Много ли вы знаете об Узбекистане? Мои знания до переезда сюда в марте 2022-го, честно сказать, ограничивались расхожими клише — в общем, колониальными: что трудовые мигранты оттуда массово едут в Россию (на самом деле с пикового 2014 года их количество в стране постепенно уменьшается), что Бухара — сказочный восточный оазис в пустыне (дух древности этого места действительно сложно не экзотизировать, но я понятия не имел, например, что его населяют в основном таджики), что Ташкент — город хлебный (правда, лишь наполовину, потому что западная хлебная культура здесь на равных сосуществует с восточной рисовой) и что Узбекистан, скажем, родина плова (другие страны Центральной Азии тут бы поспорили, да и национальные государства на этой территории возникли лишь при большевиках, до этого государственные образования здесь строились совсем не по этническому принципу). Место для эмиграции я выбирал скорее от противного. Грузию и Армению, самые популярные направления, отмел сразу же, потому что боялся быть обреченным на инцестуозную диаспоральную жизнь, когда не можешь выйти в бар, не встретив богемных знакомых из Москвы или Питера. Немало времени в своей жизни проведя в Тбилиси, я прекрасно знал, насколько сложнопроницаемы там границы между российскими и местными сообществами.
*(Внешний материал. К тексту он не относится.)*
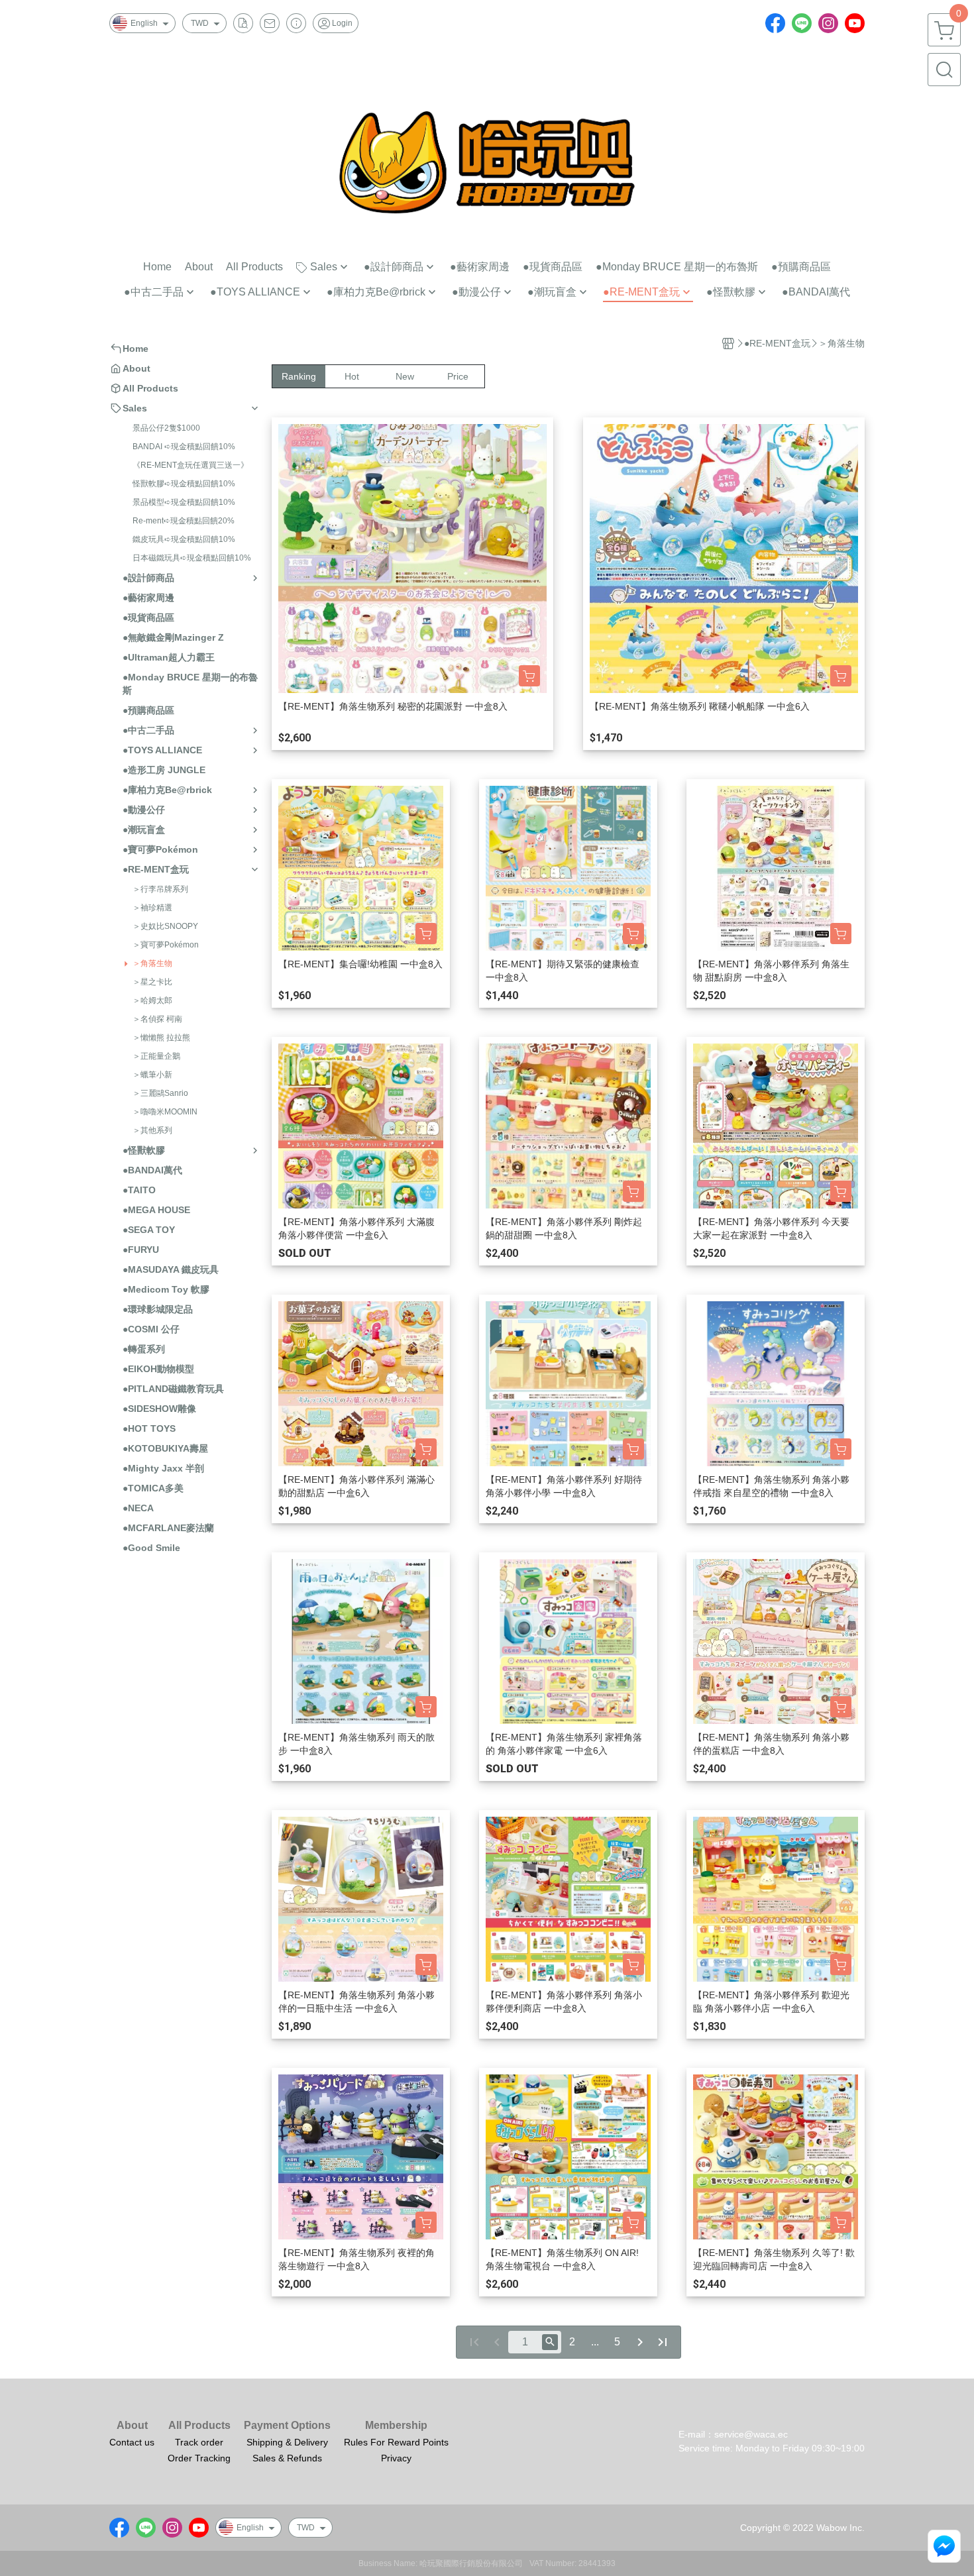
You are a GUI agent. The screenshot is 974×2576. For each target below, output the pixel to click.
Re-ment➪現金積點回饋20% (184, 520)
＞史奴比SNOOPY (165, 926)
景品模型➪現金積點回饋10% (184, 502)
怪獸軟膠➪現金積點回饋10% (184, 483)
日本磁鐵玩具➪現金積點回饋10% (192, 558)
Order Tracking (199, 2458)
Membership (396, 2425)
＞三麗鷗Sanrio (160, 1093)
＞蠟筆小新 (152, 1074)
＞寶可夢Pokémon (166, 944)
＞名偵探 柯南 (157, 1019)
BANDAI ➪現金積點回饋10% (184, 446)
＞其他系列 (152, 1130)
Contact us (131, 2442)
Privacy (396, 2458)
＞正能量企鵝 (156, 1056)
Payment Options (287, 2425)
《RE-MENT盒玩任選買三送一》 (190, 465)
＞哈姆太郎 (152, 1000)
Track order (199, 2442)
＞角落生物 (152, 963)
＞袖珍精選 (152, 907)
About (132, 2425)
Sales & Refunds (287, 2458)
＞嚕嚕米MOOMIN (165, 1111)
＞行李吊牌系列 (160, 889)
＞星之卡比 (152, 982)
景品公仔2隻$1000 (166, 428)
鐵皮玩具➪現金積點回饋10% (184, 539)
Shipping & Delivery (287, 2442)
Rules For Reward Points (396, 2442)
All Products (199, 2425)
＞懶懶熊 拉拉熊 (161, 1037)
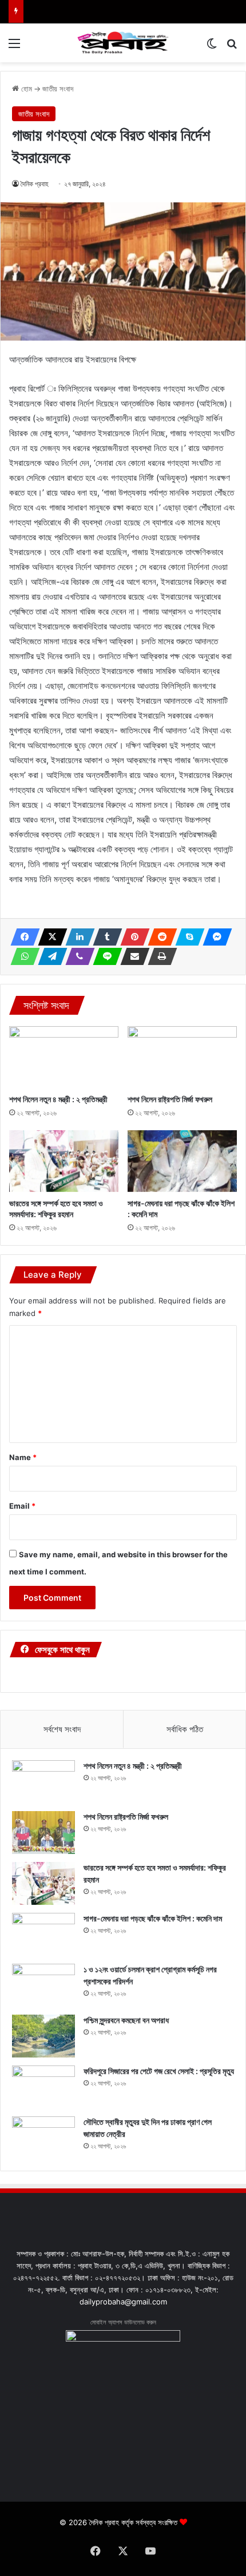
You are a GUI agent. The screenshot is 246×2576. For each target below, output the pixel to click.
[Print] (159, 956)
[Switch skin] (211, 47)
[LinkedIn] (76, 937)
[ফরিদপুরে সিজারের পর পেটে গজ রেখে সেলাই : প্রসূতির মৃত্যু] (43, 2086)
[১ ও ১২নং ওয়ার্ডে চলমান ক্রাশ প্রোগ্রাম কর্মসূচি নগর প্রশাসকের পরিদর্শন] (43, 1985)
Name (23, 1457)
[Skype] (186, 937)
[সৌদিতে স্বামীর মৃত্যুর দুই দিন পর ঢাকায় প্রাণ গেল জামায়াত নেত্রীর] (43, 2137)
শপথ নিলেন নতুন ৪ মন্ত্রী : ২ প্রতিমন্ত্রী (58, 1099)
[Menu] (14, 47)
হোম (25, 88)
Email (22, 1505)
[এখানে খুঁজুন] (231, 47)
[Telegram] (49, 956)
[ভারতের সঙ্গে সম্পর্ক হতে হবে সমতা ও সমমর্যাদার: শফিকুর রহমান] (63, 1161)
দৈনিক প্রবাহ (35, 184)
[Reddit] (159, 937)
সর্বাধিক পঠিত (184, 1729)
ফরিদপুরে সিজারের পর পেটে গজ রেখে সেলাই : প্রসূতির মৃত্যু (159, 2071)
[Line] (104, 956)
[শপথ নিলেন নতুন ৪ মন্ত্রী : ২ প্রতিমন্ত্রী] (63, 1057)
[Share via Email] (131, 956)
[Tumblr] (104, 937)
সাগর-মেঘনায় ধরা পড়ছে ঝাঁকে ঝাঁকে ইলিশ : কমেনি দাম (153, 1918)
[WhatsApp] (21, 956)
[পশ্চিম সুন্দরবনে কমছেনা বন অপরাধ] (43, 2036)
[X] (49, 937)
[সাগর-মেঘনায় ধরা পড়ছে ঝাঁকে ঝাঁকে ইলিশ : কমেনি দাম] (182, 1161)
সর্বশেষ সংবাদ (62, 1729)
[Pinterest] (131, 937)
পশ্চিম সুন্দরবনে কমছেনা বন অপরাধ (126, 2020)
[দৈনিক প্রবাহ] (123, 42)
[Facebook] (21, 937)
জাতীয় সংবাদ (57, 88)
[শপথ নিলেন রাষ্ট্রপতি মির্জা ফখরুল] (182, 1057)
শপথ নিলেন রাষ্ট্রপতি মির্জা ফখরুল (170, 1099)
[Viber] (76, 956)
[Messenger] (214, 937)
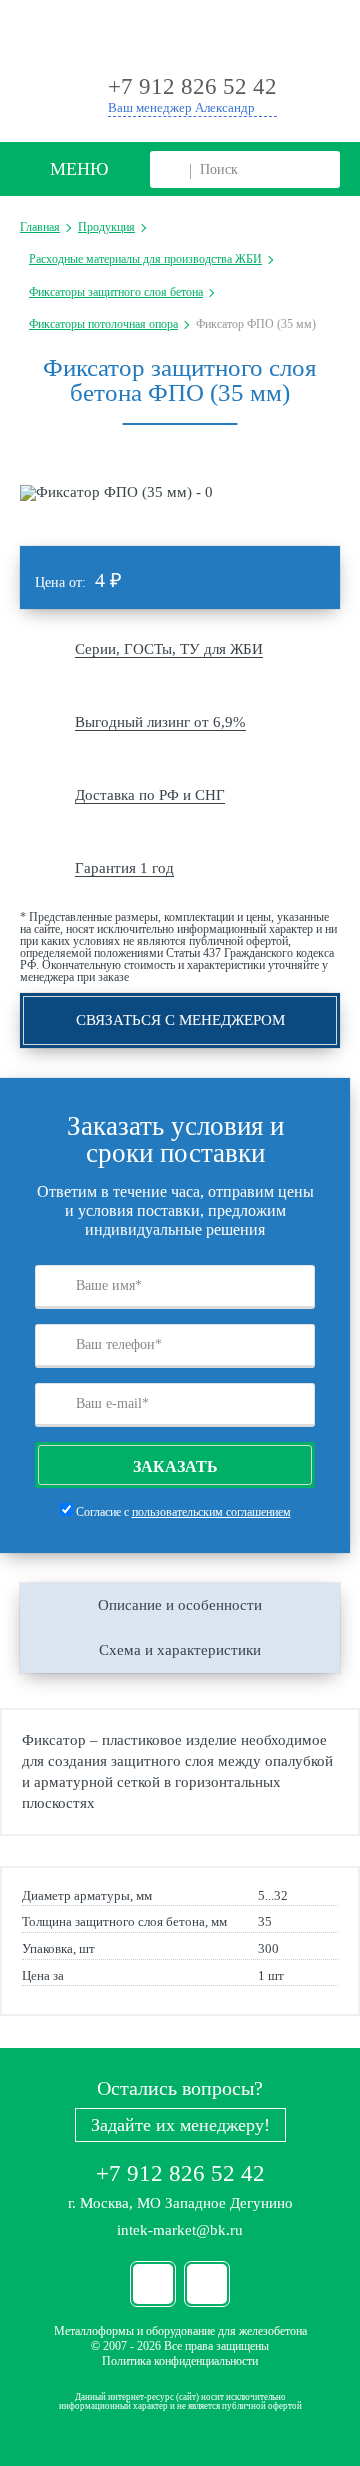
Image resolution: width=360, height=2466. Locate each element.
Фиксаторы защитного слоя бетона (116, 292)
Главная (40, 227)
Пройдя за пару недель с 24 февраля известный путь от «ни за что не уеду, буду бороться» до «протест провалился, а карьера окончена», я отчетливо ощущал необходимость строить новую жизнь, совершенно не представляя, какой она могла бы быть.
И мне хотелось выстраивать ее не с бизнес-релокантами (ненавижу этот эвфемизм, выдуманный людьми, не способными назвать себя мигрантами; по-моему, смешно, что в Узбекистане нас называют репликантами), а с местными жителями, с которыми я мог бы разделить общие ценности и интересы. И хоть я совсем не думал тогда о деколониальных настроениях, усилившихся, понятно, после начала войны, и о том, что знаменитое узбекское гостеприимство (во многом мифологизированное советской властью во время эвакуации) не особо распространяется на культурное поле и «специалистов» из метрополии, мои ставки все же оправдались, и люди из локального сообщества для меня теперь зачастую больше «свои», чем многие оставанцы или уехавшие.
Но тут, конечно, есть свои нюансы.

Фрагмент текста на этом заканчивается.